— WORK REQUIRED —
All entries must be transcribed exactly, down to the last character.

— SOURCE MATERIAL —
::::

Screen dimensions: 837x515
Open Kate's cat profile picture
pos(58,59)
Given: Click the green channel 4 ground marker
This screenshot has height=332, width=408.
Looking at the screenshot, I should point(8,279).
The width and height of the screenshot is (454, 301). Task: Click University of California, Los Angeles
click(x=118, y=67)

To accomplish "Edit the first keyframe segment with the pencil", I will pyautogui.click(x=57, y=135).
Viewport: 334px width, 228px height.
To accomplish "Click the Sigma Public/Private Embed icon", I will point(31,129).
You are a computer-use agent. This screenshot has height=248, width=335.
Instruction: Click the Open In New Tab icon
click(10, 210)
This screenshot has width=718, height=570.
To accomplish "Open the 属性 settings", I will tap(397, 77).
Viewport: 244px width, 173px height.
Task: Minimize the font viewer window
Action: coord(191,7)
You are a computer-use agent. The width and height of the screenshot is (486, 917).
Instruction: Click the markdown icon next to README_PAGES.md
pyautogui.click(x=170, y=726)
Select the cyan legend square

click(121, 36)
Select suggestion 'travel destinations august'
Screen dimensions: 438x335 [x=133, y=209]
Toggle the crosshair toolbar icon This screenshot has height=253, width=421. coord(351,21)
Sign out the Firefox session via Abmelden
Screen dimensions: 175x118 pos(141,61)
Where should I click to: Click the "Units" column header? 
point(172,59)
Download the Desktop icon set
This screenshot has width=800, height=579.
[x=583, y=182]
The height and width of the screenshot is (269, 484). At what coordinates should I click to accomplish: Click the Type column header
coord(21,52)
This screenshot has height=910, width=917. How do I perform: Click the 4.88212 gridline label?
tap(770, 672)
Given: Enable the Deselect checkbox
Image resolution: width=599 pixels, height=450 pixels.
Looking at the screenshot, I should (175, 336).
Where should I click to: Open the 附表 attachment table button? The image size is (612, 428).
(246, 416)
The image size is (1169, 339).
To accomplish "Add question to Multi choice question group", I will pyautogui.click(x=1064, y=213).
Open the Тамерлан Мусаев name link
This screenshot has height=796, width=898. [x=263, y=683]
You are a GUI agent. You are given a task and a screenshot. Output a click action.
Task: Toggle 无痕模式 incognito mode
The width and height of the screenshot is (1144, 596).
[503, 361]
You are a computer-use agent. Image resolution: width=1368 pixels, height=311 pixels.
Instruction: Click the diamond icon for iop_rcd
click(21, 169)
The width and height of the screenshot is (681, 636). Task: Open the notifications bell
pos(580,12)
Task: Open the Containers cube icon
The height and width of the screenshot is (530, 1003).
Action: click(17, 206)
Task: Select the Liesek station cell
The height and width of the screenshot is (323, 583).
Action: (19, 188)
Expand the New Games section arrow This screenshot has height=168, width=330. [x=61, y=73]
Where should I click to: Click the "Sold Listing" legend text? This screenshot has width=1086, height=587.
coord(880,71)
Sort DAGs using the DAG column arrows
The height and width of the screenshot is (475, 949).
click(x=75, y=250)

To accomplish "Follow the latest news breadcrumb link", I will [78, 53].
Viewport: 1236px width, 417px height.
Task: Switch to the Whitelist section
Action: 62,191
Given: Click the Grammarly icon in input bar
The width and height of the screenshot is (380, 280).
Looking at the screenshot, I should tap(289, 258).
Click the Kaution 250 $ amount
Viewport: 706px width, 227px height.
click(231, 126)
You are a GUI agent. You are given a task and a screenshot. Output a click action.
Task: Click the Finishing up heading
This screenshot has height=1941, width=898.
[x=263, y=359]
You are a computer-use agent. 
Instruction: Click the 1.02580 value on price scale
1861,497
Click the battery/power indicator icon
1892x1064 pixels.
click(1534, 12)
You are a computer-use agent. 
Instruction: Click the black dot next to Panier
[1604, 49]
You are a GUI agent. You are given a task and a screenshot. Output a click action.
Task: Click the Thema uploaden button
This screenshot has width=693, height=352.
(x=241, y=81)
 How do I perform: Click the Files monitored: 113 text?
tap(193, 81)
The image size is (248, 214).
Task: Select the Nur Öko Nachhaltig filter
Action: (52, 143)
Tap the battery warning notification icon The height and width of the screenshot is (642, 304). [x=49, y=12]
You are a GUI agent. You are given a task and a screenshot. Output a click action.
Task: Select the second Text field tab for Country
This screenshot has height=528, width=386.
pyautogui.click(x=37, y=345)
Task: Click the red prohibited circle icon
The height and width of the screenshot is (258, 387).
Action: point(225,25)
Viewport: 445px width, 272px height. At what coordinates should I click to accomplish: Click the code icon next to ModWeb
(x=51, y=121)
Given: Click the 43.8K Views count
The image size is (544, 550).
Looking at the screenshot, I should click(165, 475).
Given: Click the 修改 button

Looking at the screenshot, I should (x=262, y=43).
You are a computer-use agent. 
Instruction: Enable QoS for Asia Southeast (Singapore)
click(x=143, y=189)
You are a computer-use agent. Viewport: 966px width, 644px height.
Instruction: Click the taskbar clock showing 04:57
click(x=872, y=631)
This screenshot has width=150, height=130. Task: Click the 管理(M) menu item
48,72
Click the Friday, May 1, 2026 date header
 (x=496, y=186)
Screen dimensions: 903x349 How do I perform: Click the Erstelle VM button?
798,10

::::

— THE COMPLETED TASK —
Screen dimensions: 837x515
Open Kate's cat profile picture
pos(58,59)
Given: Click the green channel 4 ground marker
This screenshot has height=332, width=408.
Looking at the screenshot, I should point(8,279).
The width and height of the screenshot is (454, 301). Task: Click University of California, Los Angeles
click(x=118, y=67)

To accomplish "Edit the first keyframe segment with the pencil", I will pyautogui.click(x=57, y=135).
Viewport: 334px width, 228px height.
To accomplish "Click the Sigma Public/Private Embed icon", I will point(31,129).
You are a computer-use agent. This screenshot has height=248, width=335.
Instruction: Click the Open In New Tab icon
click(10, 210)
This screenshot has width=718, height=570.
To accomplish "Open the 属性 settings", I will tap(397, 77).
Viewport: 244px width, 173px height.
Task: Minimize the font viewer window
Action: coord(191,7)
You are a computer-use agent. The width and height of the screenshot is (486, 917).
Instruction: Click the markdown icon next to README_PAGES.md
pyautogui.click(x=170, y=726)
Select the cyan legend square

click(121, 36)
Select suggestion 'travel destinations august'
Screen dimensions: 438x335 [x=133, y=209]
Toggle the crosshair toolbar icon This screenshot has height=253, width=421. coord(351,21)
Sign out the Firefox session via Abmelden
Screen dimensions: 175x118 pos(141,61)
Where should I click to: Click the "Units" column header? 
point(172,59)
Download the Desktop icon set
This screenshot has width=800, height=579.
[x=583, y=182]
The height and width of the screenshot is (269, 484). At what coordinates should I click to accomplish: Click the Type column header
coord(21,52)
This screenshot has height=910, width=917. How do I perform: Click the 4.88212 gridline label?
tap(770, 672)
Given: Enable the Deselect checkbox
Image resolution: width=599 pixels, height=450 pixels.
Looking at the screenshot, I should (175, 336).
Where should I click to: Open the 附表 attachment table button? The image size is (612, 428).
(246, 416)
The image size is (1169, 339).
To accomplish "Add question to Multi choice question group", I will pyautogui.click(x=1064, y=213).
Open the Тамерлан Мусаев name link
This screenshot has height=796, width=898. [x=263, y=683]
You are a GUI agent. You are given a task and a screenshot. Output a click action.
Task: Toggle 无痕模式 incognito mode
The width and height of the screenshot is (1144, 596).
[503, 361]
You are a computer-use agent. Image resolution: width=1368 pixels, height=311 pixels.
Instruction: Click the diamond icon for iop_rcd
click(21, 169)
The width and height of the screenshot is (681, 636). Task: Open the notifications bell
pos(580,12)
Task: Open the Containers cube icon
The height and width of the screenshot is (530, 1003).
Action: click(17, 206)
Task: Select the Liesek station cell
The height and width of the screenshot is (323, 583).
Action: (19, 188)
Expand the New Games section arrow This screenshot has height=168, width=330. [x=61, y=73]
Where should I click to: Click the "Sold Listing" legend text? This screenshot has width=1086, height=587.
coord(880,71)
Sort DAGs using the DAG column arrows
The height and width of the screenshot is (475, 949).
click(x=75, y=250)

To accomplish "Follow the latest news breadcrumb link", I will [78, 53].
Viewport: 1236px width, 417px height.
Task: Switch to the Whitelist section
Action: 62,191
Given: Click the Grammarly icon in input bar
The width and height of the screenshot is (380, 280).
Looking at the screenshot, I should tap(289, 258).
Click the Kaution 250 $ amount
Viewport: 706px width, 227px height.
click(231, 126)
You are a GUI agent. You are given a task and a screenshot. Output a click action.
Task: Click the Finishing up heading
This screenshot has height=1941, width=898.
[x=263, y=359]
You are a computer-use agent. 
Instruction: Click the 1.02580 value on price scale
1861,497
Click the battery/power indicator icon
1892x1064 pixels.
click(1534, 12)
You are a computer-use agent. 
Instruction: Click the black dot next to Panier
[1604, 49]
You are a GUI agent. You are given a task and a screenshot. Output a click action.
Task: Click the Thema uploaden button
This screenshot has width=693, height=352.
(x=241, y=81)
 How do I perform: Click the Files monitored: 113 text?
tap(193, 81)
The image size is (248, 214).
Task: Select the Nur Öko Nachhaltig filter
Action: (52, 143)
Tap the battery warning notification icon The height and width of the screenshot is (642, 304). [x=49, y=12]
You are a GUI agent. You are given a task and a screenshot. Output a click action.
Task: Select the second Text field tab for Country
This screenshot has height=528, width=386.
pyautogui.click(x=37, y=345)
Task: Click the red prohibited circle icon
The height and width of the screenshot is (258, 387).
Action: point(225,25)
Viewport: 445px width, 272px height. At what coordinates should I click to accomplish: Click the code icon next to ModWeb
(x=51, y=121)
Given: Click the 43.8K Views count
The image size is (544, 550).
Looking at the screenshot, I should click(165, 475).
Given: Click the 修改 button

Looking at the screenshot, I should (x=262, y=43).
You are a computer-use agent. 
Instruction: Enable QoS for Asia Southeast (Singapore)
click(x=143, y=189)
You are a computer-use agent. Viewport: 966px width, 644px height.
Instruction: Click the taskbar clock showing 04:57
click(x=872, y=631)
This screenshot has width=150, height=130. Task: Click the 管理(M) menu item
48,72
Click the Friday, May 1, 2026 date header
 (x=496, y=186)
Screen dimensions: 903x349 How do I perform: Click the Erstelle VM button?
798,10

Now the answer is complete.